### WORK TASK
In full and without alteration, print the entries that follow.

(Dataset entries)

┄┄┄┄┄┄┄┄┄┄┄┄┄┄┄┄┄┄┄┄

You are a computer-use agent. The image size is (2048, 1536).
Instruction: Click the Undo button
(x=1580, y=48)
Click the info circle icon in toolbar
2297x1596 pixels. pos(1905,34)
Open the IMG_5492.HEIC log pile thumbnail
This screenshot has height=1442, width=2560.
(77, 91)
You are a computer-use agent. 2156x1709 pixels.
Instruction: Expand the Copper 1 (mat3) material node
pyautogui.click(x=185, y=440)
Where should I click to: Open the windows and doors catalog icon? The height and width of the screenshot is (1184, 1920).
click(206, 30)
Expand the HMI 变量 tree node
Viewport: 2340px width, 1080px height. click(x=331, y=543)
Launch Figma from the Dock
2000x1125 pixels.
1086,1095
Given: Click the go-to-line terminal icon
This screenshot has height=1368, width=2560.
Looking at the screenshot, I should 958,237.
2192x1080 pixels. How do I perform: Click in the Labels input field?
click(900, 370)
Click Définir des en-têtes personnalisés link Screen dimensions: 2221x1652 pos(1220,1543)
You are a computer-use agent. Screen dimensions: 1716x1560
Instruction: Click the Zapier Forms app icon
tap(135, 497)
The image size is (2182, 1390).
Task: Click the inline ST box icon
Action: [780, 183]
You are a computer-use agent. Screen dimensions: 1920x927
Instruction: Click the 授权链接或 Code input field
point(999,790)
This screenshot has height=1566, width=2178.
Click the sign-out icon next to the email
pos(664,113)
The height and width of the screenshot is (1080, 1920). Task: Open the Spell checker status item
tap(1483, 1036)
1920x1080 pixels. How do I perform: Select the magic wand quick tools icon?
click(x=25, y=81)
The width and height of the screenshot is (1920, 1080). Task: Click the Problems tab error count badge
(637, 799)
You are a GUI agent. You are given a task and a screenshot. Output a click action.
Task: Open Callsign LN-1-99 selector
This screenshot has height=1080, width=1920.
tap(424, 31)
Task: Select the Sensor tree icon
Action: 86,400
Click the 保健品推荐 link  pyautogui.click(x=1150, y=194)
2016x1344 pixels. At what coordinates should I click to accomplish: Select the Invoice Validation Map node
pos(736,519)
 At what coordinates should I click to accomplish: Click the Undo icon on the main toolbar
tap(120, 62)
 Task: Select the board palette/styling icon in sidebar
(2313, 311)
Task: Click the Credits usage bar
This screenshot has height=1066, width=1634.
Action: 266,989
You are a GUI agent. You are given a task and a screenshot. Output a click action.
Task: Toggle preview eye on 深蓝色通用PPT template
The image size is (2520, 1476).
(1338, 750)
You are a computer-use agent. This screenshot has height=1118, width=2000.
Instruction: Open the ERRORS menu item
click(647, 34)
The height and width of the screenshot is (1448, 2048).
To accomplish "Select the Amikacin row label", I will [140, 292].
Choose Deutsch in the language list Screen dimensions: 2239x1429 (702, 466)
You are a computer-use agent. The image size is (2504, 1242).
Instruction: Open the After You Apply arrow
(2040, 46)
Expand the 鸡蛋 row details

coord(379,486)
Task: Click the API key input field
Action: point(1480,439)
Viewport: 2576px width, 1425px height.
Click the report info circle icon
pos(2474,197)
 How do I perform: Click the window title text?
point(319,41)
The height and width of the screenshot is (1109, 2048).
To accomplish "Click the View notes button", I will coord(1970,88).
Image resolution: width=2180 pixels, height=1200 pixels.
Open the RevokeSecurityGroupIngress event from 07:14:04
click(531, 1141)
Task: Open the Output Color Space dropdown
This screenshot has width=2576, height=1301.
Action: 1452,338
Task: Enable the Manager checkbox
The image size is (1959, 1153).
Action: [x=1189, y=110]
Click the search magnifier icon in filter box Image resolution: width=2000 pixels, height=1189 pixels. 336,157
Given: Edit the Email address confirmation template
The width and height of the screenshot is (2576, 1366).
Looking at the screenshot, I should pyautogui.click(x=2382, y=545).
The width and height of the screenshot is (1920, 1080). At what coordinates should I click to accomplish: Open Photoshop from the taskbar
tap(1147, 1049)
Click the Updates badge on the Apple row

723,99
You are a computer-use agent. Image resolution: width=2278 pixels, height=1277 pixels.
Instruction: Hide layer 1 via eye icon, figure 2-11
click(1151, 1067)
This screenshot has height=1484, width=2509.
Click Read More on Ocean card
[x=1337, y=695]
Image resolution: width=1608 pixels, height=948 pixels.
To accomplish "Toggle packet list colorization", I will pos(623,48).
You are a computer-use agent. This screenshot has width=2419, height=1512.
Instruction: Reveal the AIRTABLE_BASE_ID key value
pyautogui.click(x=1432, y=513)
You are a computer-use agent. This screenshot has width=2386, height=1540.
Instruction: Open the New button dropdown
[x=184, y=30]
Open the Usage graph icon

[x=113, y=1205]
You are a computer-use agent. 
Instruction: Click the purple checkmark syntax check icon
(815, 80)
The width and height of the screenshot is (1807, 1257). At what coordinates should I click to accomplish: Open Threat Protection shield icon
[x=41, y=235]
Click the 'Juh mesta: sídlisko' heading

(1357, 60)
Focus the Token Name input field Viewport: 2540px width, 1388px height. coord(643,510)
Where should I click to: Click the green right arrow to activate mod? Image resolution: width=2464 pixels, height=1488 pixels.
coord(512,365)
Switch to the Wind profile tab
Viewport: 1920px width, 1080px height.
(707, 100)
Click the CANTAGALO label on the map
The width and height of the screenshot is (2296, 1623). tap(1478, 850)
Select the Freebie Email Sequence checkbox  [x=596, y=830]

┄┄┄┄┄┄┄┄┄┄┄┄┄┄┄┄┄┄┄┄

### EXERCISE ANSWER
You are a computer-use agent. The image size is (2048, 1536).
Instruction: Click the Undo button
(x=1580, y=48)
Click the info circle icon in toolbar
2297x1596 pixels. pos(1905,34)
Open the IMG_5492.HEIC log pile thumbnail
This screenshot has height=1442, width=2560.
(77, 91)
You are a computer-use agent. 2156x1709 pixels.
Instruction: Expand the Copper 1 (mat3) material node
pyautogui.click(x=185, y=440)
Where should I click to: Open the windows and doors catalog icon? The height and width of the screenshot is (1184, 1920).
click(206, 30)
Expand the HMI 变量 tree node
Viewport: 2340px width, 1080px height. click(x=331, y=543)
Launch Figma from the Dock
2000x1125 pixels.
1086,1095
Given: Click the go-to-line terminal icon
This screenshot has height=1368, width=2560.
Looking at the screenshot, I should 958,237.
2192x1080 pixels. How do I perform: Click in the Labels input field?
click(900, 370)
Click Définir des en-têtes personnalisés link Screen dimensions: 2221x1652 pos(1220,1543)
You are a computer-use agent. Screen dimensions: 1716x1560
Instruction: Click the Zapier Forms app icon
tap(135, 497)
The image size is (2182, 1390).
Task: Click the inline ST box icon
Action: [780, 183]
You are a computer-use agent. Screen dimensions: 1920x927
Instruction: Click the 授权链接或 Code input field
point(999,790)
This screenshot has height=1566, width=2178.
Click the sign-out icon next to the email
pos(664,113)
The height and width of the screenshot is (1080, 1920). Task: Open the Spell checker status item
tap(1483, 1036)
1920x1080 pixels. How do I perform: Select the magic wand quick tools icon?
click(x=25, y=81)
The width and height of the screenshot is (1920, 1080). Task: Click the Problems tab error count badge
(637, 799)
You are a GUI agent. You are given a task and a screenshot. Output a click action.
Task: Open Callsign LN-1-99 selector
This screenshot has height=1080, width=1920.
tap(424, 31)
Task: Select the Sensor tree icon
Action: 86,400
Click the 保健品推荐 link  pyautogui.click(x=1150, y=194)
2016x1344 pixels. At what coordinates should I click to accomplish: Select the Invoice Validation Map node
pos(736,519)
 At what coordinates should I click to accomplish: Click the Undo icon on the main toolbar
tap(120, 62)
 Task: Select the board palette/styling icon in sidebar
(2313, 311)
Task: Click the Credits usage bar
This screenshot has height=1066, width=1634.
Action: 266,989
You are a GUI agent. You are given a task and a screenshot. Output a click action.
Task: Toggle preview eye on 深蓝色通用PPT template
The image size is (2520, 1476).
(1338, 750)
You are a computer-use agent. This screenshot has height=1118, width=2000.
Instruction: Open the ERRORS menu item
click(647, 34)
The height and width of the screenshot is (1448, 2048).
To accomplish "Select the Amikacin row label", I will [140, 292].
Choose Deutsch in the language list Screen dimensions: 2239x1429 (702, 466)
You are a computer-use agent. The image size is (2504, 1242).
Instruction: Open the After You Apply arrow
(2040, 46)
Expand the 鸡蛋 row details

coord(379,486)
Task: Click the API key input field
Action: point(1480,439)
Viewport: 2576px width, 1425px height.
Click the report info circle icon
pos(2474,197)
 How do I perform: Click the window title text?
point(319,41)
The height and width of the screenshot is (1109, 2048).
To accomplish "Click the View notes button", I will coord(1970,88).
Image resolution: width=2180 pixels, height=1200 pixels.
Open the RevokeSecurityGroupIngress event from 07:14:04
click(531, 1141)
Task: Open the Output Color Space dropdown
This screenshot has width=2576, height=1301.
Action: 1452,338
Task: Enable the Manager checkbox
The image size is (1959, 1153).
Action: [x=1189, y=110]
Click the search magnifier icon in filter box Image resolution: width=2000 pixels, height=1189 pixels. 336,157
Given: Edit the Email address confirmation template
The width and height of the screenshot is (2576, 1366).
Looking at the screenshot, I should pyautogui.click(x=2382, y=545).
The width and height of the screenshot is (1920, 1080). At what coordinates should I click to accomplish: Open Photoshop from the taskbar
tap(1147, 1049)
Click the Updates badge on the Apple row

723,99
You are a computer-use agent. Image resolution: width=2278 pixels, height=1277 pixels.
Instruction: Hide layer 1 via eye icon, figure 2-11
click(1151, 1067)
This screenshot has height=1484, width=2509.
Click Read More on Ocean card
[x=1337, y=695]
Image resolution: width=1608 pixels, height=948 pixels.
To accomplish "Toggle packet list colorization", I will pos(623,48).
You are a computer-use agent. This screenshot has width=2419, height=1512.
Instruction: Reveal the AIRTABLE_BASE_ID key value
pyautogui.click(x=1432, y=513)
You are a computer-use agent. This screenshot has width=2386, height=1540.
Instruction: Open the New button dropdown
[x=184, y=30]
Open the Usage graph icon

[x=113, y=1205]
You are a computer-use agent. 
Instruction: Click the purple checkmark syntax check icon
(815, 80)
The width and height of the screenshot is (1807, 1257). At what coordinates should I click to accomplish: Open Threat Protection shield icon
[x=41, y=235]
Click the 'Juh mesta: sídlisko' heading

(1357, 60)
Focus the Token Name input field Viewport: 2540px width, 1388px height. coord(643,510)
Where should I click to: Click the green right arrow to activate mod? Image resolution: width=2464 pixels, height=1488 pixels.
coord(512,365)
Switch to the Wind profile tab
Viewport: 1920px width, 1080px height.
(707, 100)
Click the CANTAGALO label on the map
The width and height of the screenshot is (2296, 1623). tap(1478, 850)
Select the Freebie Email Sequence checkbox  [x=596, y=830]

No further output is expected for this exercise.